What this task involves: Pull every line from the records below and reproduce each one word for word.

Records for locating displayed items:
━━━━━━
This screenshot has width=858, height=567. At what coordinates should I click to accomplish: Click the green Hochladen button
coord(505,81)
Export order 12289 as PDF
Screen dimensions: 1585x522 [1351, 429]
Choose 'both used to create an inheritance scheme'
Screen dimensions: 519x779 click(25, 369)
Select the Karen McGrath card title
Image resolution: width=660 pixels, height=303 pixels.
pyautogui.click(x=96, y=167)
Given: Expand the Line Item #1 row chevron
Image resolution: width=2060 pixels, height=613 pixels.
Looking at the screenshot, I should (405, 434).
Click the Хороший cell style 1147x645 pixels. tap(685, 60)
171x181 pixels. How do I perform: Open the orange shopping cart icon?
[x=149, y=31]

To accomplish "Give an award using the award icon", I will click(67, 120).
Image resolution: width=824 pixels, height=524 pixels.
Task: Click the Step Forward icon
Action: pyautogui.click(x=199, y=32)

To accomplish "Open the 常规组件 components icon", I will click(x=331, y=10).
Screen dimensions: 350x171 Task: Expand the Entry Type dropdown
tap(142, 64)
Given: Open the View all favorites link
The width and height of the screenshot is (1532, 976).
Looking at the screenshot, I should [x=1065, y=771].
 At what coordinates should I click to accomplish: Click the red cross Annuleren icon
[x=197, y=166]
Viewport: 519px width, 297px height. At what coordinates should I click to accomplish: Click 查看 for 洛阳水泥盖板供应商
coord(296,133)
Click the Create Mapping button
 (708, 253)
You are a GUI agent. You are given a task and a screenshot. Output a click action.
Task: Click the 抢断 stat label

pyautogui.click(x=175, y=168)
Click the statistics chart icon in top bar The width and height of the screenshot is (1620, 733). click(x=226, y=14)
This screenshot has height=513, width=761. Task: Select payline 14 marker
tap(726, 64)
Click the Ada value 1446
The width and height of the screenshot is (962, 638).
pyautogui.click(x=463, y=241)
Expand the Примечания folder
━━━━━━
Solution:
This screenshot has width=858, height=567. At what coordinates should I click to accomplish: Click the green Hochladen button
coord(505,81)
Export order 12289 as PDF
Screen dimensions: 1585x522 [1351, 429]
Choose 'both used to create an inheritance scheme'
Screen dimensions: 519x779 click(25, 369)
Select the Karen McGrath card title
Image resolution: width=660 pixels, height=303 pixels.
pyautogui.click(x=96, y=167)
Given: Expand the Line Item #1 row chevron
Image resolution: width=2060 pixels, height=613 pixels.
Looking at the screenshot, I should (405, 434).
Click the Хороший cell style 1147x645 pixels. tap(685, 60)
171x181 pixels. How do I perform: Open the orange shopping cart icon?
[x=149, y=31]

To accomplish "Give an award using the award icon", I will click(67, 120).
Image resolution: width=824 pixels, height=524 pixels.
Task: Click the Step Forward icon
Action: pyautogui.click(x=199, y=32)

To accomplish "Open the 常规组件 components icon", I will click(x=331, y=10).
Screen dimensions: 350x171 Task: Expand the Entry Type dropdown
tap(142, 64)
Given: Open the View all favorites link
The width and height of the screenshot is (1532, 976).
Looking at the screenshot, I should [x=1065, y=771].
 At what coordinates should I click to accomplish: Click the red cross Annuleren icon
[x=197, y=166]
Viewport: 519px width, 297px height. At what coordinates should I click to accomplish: Click 查看 for 洛阳水泥盖板供应商
coord(296,133)
Click the Create Mapping button
 (708, 253)
You are a GUI agent. You are given a task and a screenshot. Output a click action.
Task: Click the 抢断 stat label

pyautogui.click(x=175, y=168)
Click the statistics chart icon in top bar The width and height of the screenshot is (1620, 733). click(x=226, y=14)
This screenshot has height=513, width=761. Task: Select payline 14 marker
tap(726, 64)
Click the Ada value 1446
The width and height of the screenshot is (962, 638).
pyautogui.click(x=463, y=241)
Expand the Примечания folder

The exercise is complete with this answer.